A free two-month trial for Windows 365, a virtual PC running Windows 10 on Microsoft's Azure cloud, has been withdrawn after only a day having "reached capacity." A note on the Windows 365 product page states: "Following significant demand, we have reached capacity for Windows 365 trials," and offers a signup to be notified …
>Why would people suddenly flock to them now?
Because the non-cloudy products are getting worse.
Teams regularly hogging 100% CPU on a decently specced machine? Ah well, lots of people have been complaining for a year but apparently this is not really a priority for MS to fix. Or MS is not capable of fixing it.
Probably MS forgot, with 1.5 billion users, a million is a small number of users (less than 0.07%), but that is a lot of capacity to provision and have available.
Which does raise the question does MS seriously believe that the majority of the 1.5Bn Windows users will move to Windows 365?
Yup, beat me to it. This isn't something you pay off after a year, this pays off after 2 months. Maybe faster if you pay per GB on upload.
In many cases whatever cheapo computer is being used as a thin client is going to outperform the thing it's connecting to.
The reasons you might want this go along the lines of security and ease of mobility, say your sales droid is going to China and needs a trusted computer or your developer is working with sensitive data and everything needs to be in a controlled environment and audited. Moving everyday computing to these instances makes no sense at all.

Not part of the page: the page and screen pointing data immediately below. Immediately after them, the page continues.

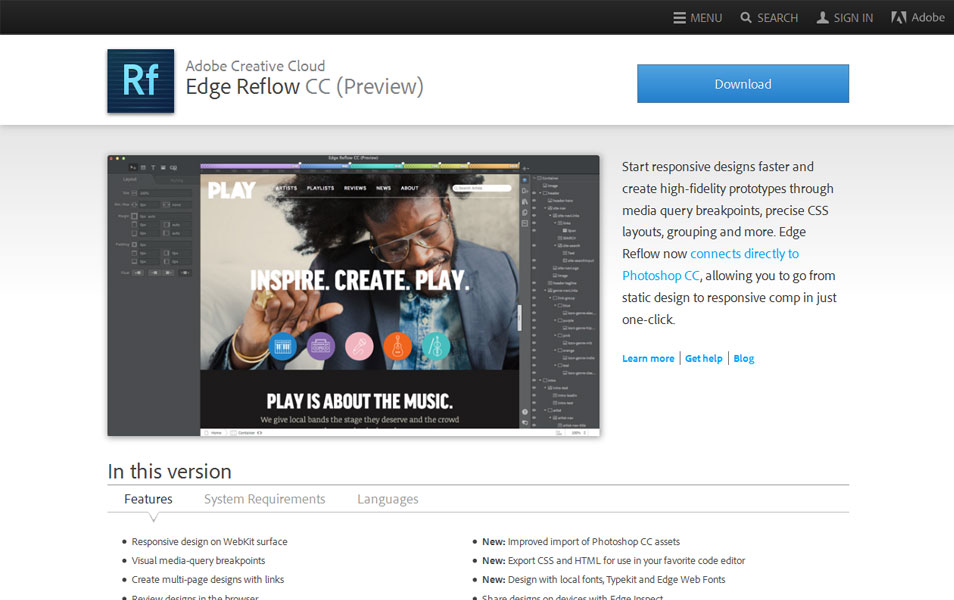Click the Edge Reflow Rf logo
954x600 pixels.
(140, 79)
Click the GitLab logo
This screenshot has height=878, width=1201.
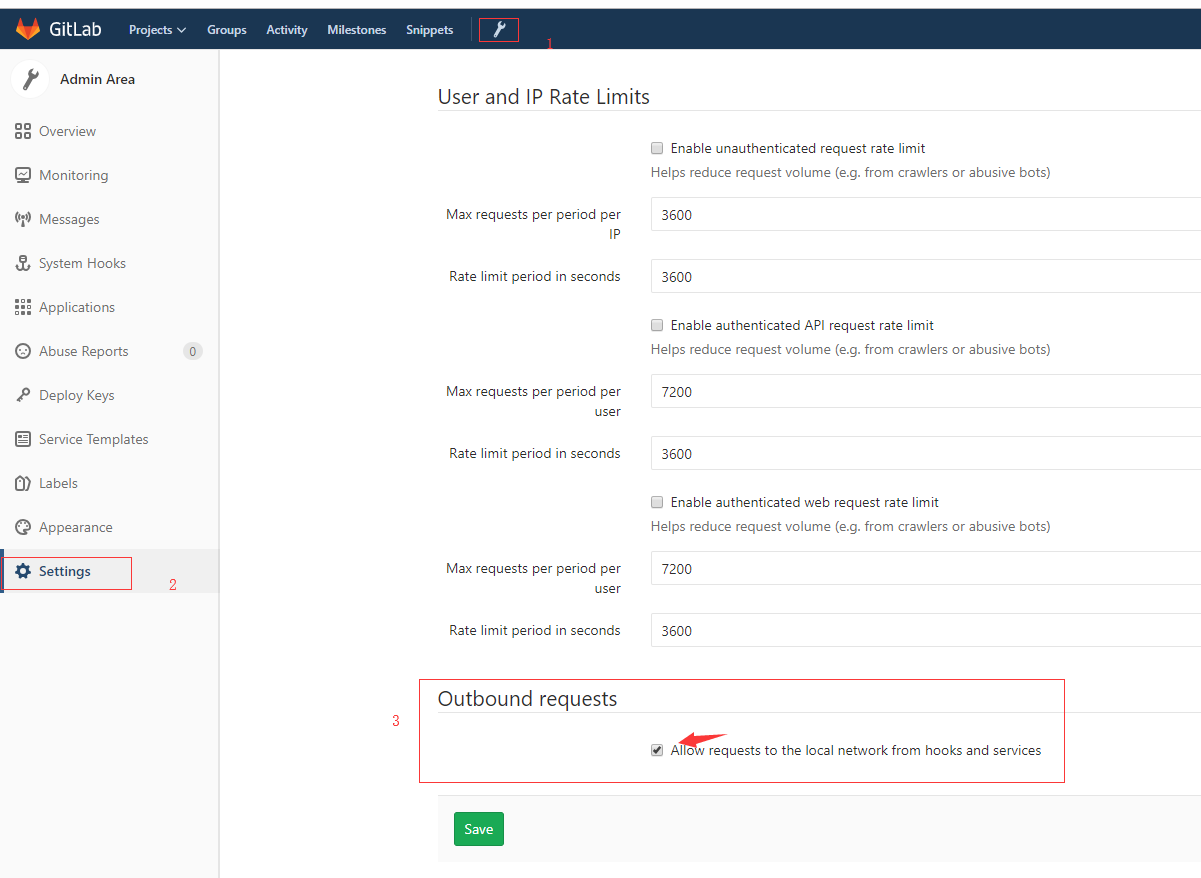click(x=60, y=28)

It makes sense for their Office service, O365. The "O" indicates octal base, which is 245 in decimal (representing the 245 days per year of operation you are promised).

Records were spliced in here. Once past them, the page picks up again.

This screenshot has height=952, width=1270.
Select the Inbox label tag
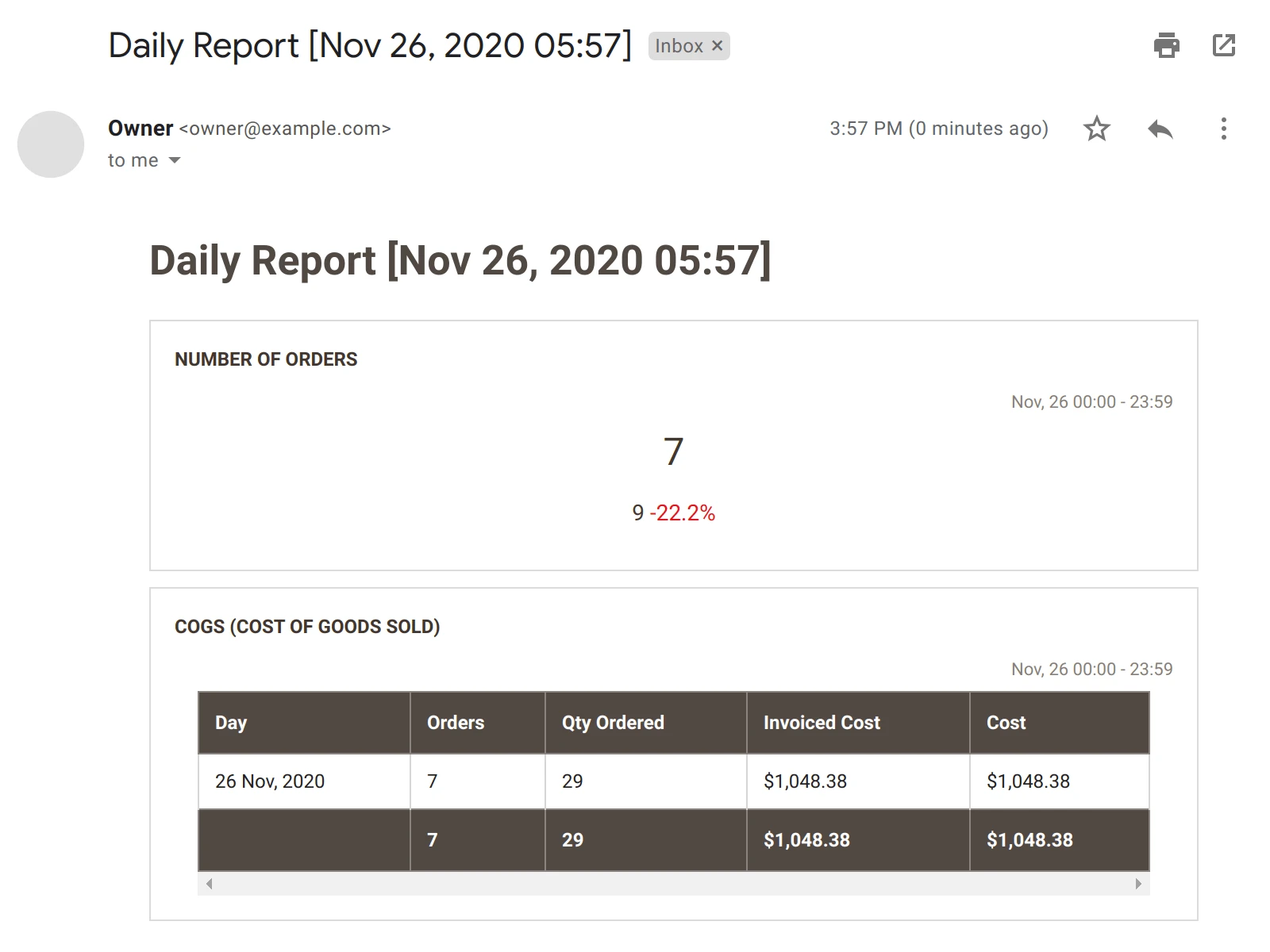pyautogui.click(x=679, y=45)
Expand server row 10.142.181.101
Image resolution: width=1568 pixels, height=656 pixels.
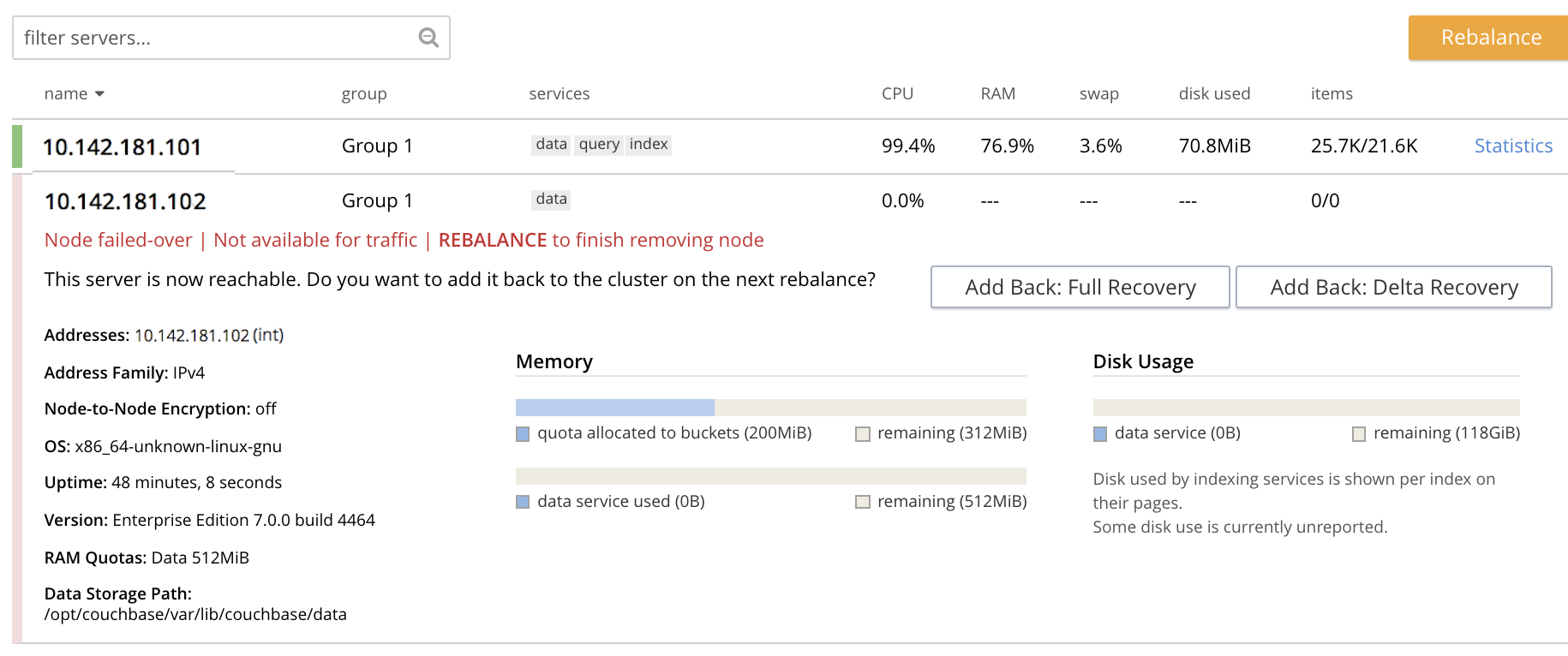123,147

"W" is apparently some newfangled base notation I didn't learn in school.
Er, I am in a location. It is "where I am". My location is not something that can be "assigned", randomly or not. You can't pass this tripe off as a feature, it should be one of the more basic features to correctly set the user location. Doesn't inspire confidence in anything more advanced if they can't get this simple thing right.
When I heard Microsoft announce that Windows 10 would be the last Windows OS, it came to mind that they might move to a fully cloud model. After all, they make far more out of cloud services than OS sales. Well clearly they are not quite ready for it since they are releasing Windows 11.
But like it or not, I think it's the future, a web browser page replaces your desktop.
I'm keeping my tech and my storage, even if I have to buy enough kit to last me the rest of my life.
The computer revolution empowered individual users by giving them their own kit. Don't let them 'take back control'.
The subscription model is a con. It works for business as they can sack some of their tech staff and give everyone a terminal instead of a computer. But as a user you lose more. It is the difference between owning a house and renting one. Rent and your landlord has a key to your door.
Chromebook or cloudOS, they are all iterations of the old terminal model. To quote Nancy Reagan, 'just say no'.